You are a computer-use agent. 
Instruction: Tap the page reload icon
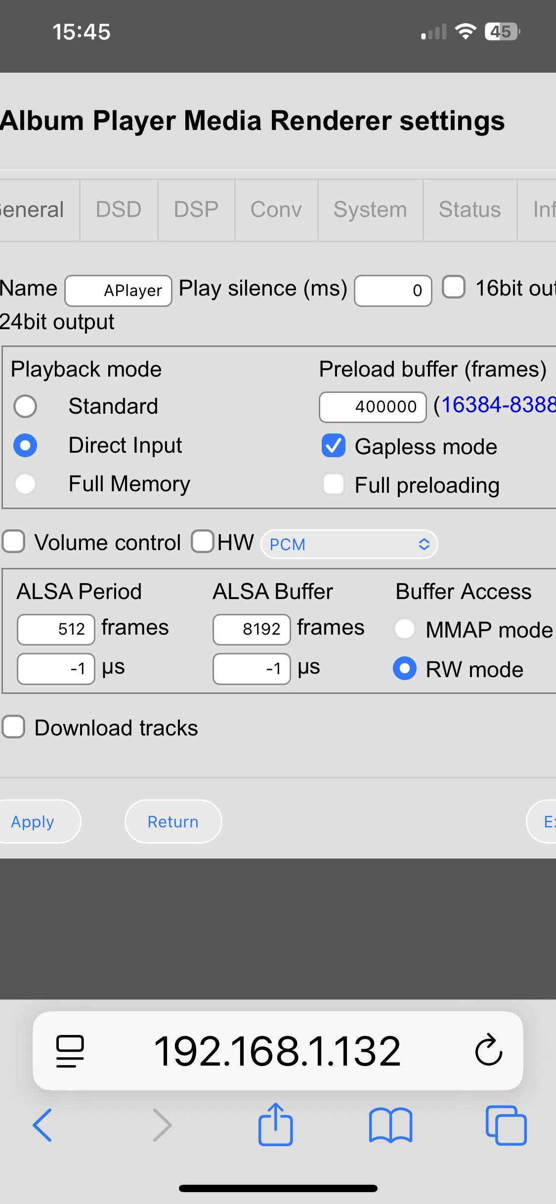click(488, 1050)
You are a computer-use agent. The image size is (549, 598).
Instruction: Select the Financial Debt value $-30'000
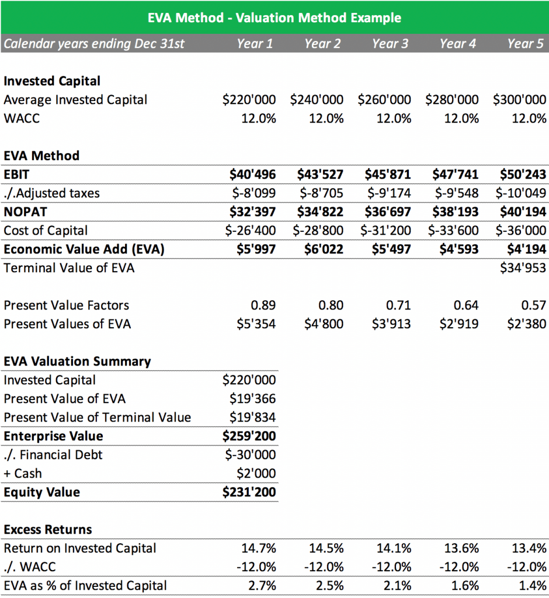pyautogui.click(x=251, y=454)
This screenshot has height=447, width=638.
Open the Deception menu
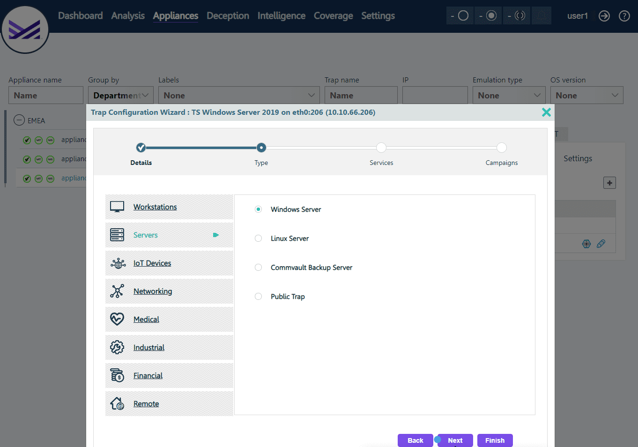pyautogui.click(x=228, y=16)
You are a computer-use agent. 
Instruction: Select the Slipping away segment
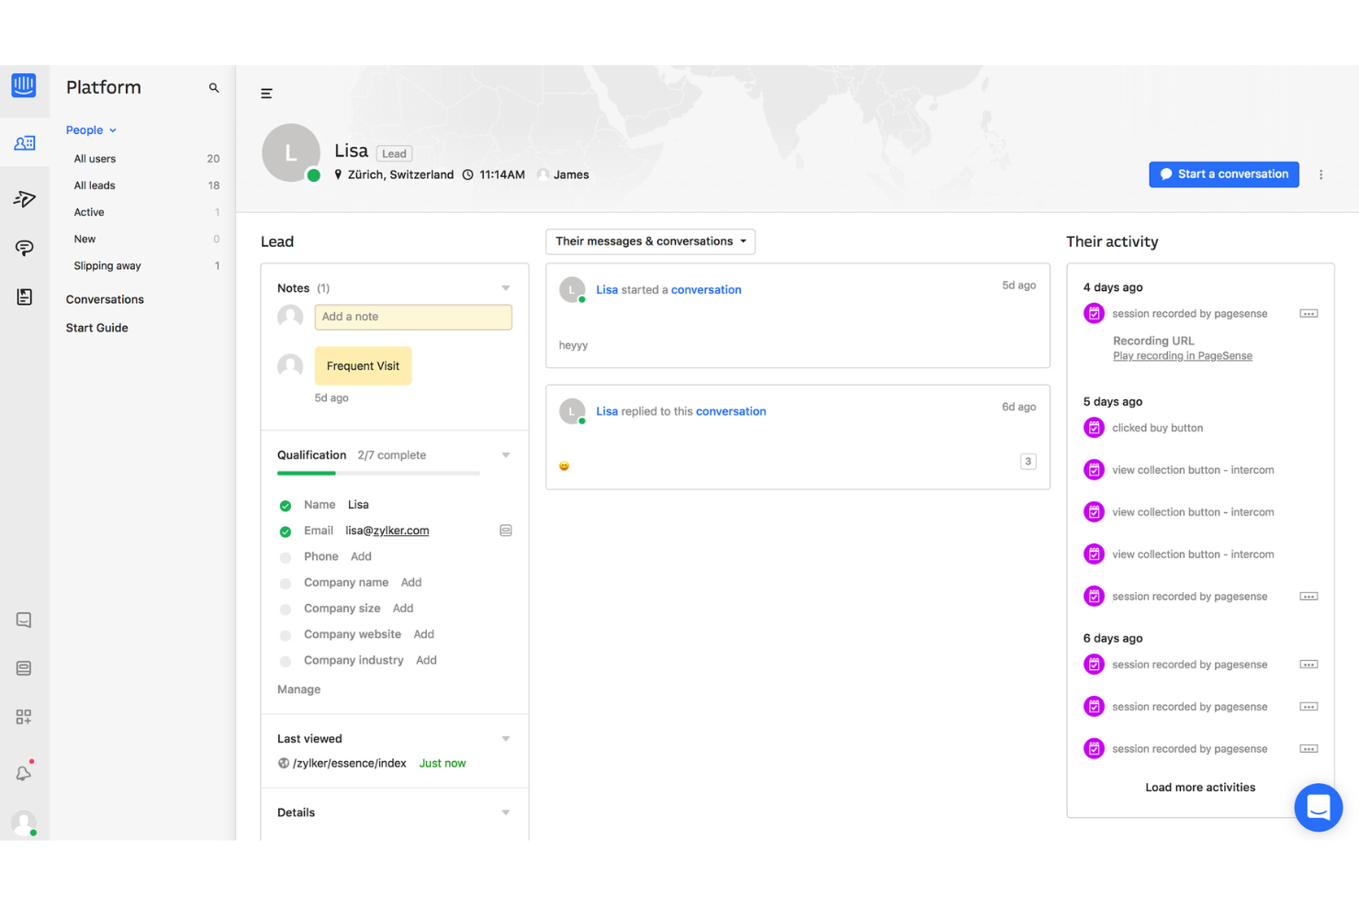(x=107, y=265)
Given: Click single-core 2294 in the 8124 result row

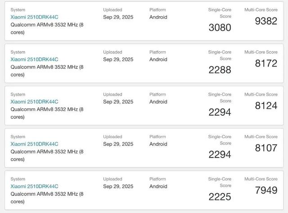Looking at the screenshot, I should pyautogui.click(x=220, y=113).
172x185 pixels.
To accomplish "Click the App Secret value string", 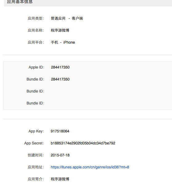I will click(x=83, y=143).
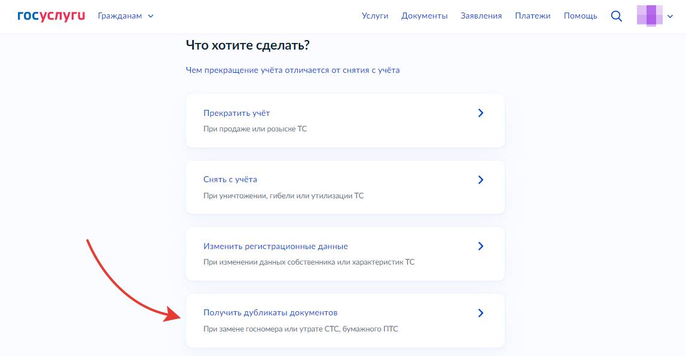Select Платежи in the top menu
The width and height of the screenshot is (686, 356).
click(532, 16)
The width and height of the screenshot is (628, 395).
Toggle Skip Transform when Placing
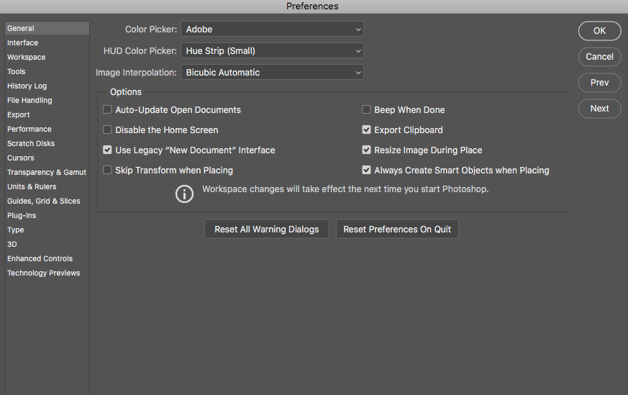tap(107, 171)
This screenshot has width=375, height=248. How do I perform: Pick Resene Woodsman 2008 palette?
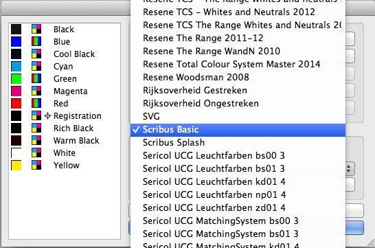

--

Can you gather every line of the listing above that contains the word "width"?

This screenshot has height=447, width=638.
The width and height of the screenshot is (686, 356).
The width and height of the screenshot is (628, 395).
This screenshot has width=375, height=248. How do I perform: Pick Resene Woodsman 2008 palette?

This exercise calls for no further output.